Parametric Imaging and Fingerprinting
Qing Zou, PhD
Assistant Professor
The University of Texas Southwestern Medical Center
Dallas, Texas, United States
Qing Zou, PhD
Assistant Professor
The University of Texas Southwestern Medical Center
Dallas, Texas, United States
Sarv Priya, MD
Assistant Professor
The University of Iowa, United States
Prashant Nagpal, MD
Associate Professor
University of Wisconsin-Madison, United States
Mathews Jacob, PhD
Professor
The University of Iowa, Iowa, United States
In this work, we introduce a deep manifold framework for the recovery of inversion recovery prepared free-breathing and ungated cardiac MRI. We model the image frames in the time series as a non-linear function of three variables: cardiac and respiratory phases and inversion time. The non-linear function is realized using a convolutional neural network (CNN) generator. We use a dense conditional auto-encoder (VAE) [1] to estimate the cardiac and respiratory phases from the k-space samples. Once the phases are estimated, we pose the image recovery as the learning of the parameters of the CNN generator from the measured k-t space data [2]. The learned CNN generator is used to generate synthetic data on demand, by feeding it with appropriate latent vectors. The framework enables the generation of synthetic breath-held CINE with different contrasts and the estimation of the T1 maps with specific phases.
Methods:
The free-breathing and ungated data acquired for joint cardiac T1 mapping and cardiac cine are based on an inversion recovery sequence with the details shown in Fig. 1.

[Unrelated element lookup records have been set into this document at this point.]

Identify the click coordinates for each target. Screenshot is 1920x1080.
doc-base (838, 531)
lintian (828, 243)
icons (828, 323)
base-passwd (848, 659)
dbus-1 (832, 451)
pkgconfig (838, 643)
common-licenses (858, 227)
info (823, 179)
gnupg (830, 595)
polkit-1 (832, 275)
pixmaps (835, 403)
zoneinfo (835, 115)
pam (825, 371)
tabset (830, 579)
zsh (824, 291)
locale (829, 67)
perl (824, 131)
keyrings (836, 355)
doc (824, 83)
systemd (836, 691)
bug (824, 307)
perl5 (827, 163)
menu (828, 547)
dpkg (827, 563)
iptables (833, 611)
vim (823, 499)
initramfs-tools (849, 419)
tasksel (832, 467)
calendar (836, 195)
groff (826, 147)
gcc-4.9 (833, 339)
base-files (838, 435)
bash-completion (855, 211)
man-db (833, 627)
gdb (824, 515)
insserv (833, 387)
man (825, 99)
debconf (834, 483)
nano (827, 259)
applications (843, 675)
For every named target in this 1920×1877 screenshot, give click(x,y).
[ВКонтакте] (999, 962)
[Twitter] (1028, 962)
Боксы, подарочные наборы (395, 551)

After the data was acquired, we use a two-step strategy for data processing to jointly obtain the cardiac T1 mapping and cardiac cine. In the first step, we try to estimate the cardiac and respiratory motions from the central k-t space data using a conditional variational VAE. The known inversion timing signal is fed as a conditional vector to the network. Once the VAE optimization is complete, the outputted motion vectors will capture the cardiac and respiratory motion. Together with the known inversion timing signal, the three latent vectors are used in the second step, where the reconstruction of the cardiac MR images happens. For the reconstruction, we model the image frames in the time series as the output of a CNN generator. We propose to estimate the parameters of the CNN generator by fitting the model to the undersampled k-t space data. The idea of the method is illustrated in Fig. 2.
Results:
Once the generator parameters are learned, we can generate images with arbitrary cardiac/respiratory phases and inversion time. These images can be used to evaluate the cardiac function, and to quantify the T1 parameters based on MR fingerprints.
We first fix the inversion signal and respiratory phase and vary only the cardiac phase to generate synthetic breath-held cine images. The results for cine image generation can be found in Fig. 3. The generator can also be excited with the constant latent signals and varying inversion signals to generate images with different contrast. The T1 maps are derived by comparing the fingerprints to the pre-computed dictionary. The results for T1 mapping estimation are illustrated in Fig. 3.
Conclusion:
In this study, we proposed a manifold-based recovery scheme for the recovery of inversion recovery prepared free-breathing and ungated cardiac MRI. The framework enables the generation of CINE images with different contrast and the estimation of the T1 maps with specific phases.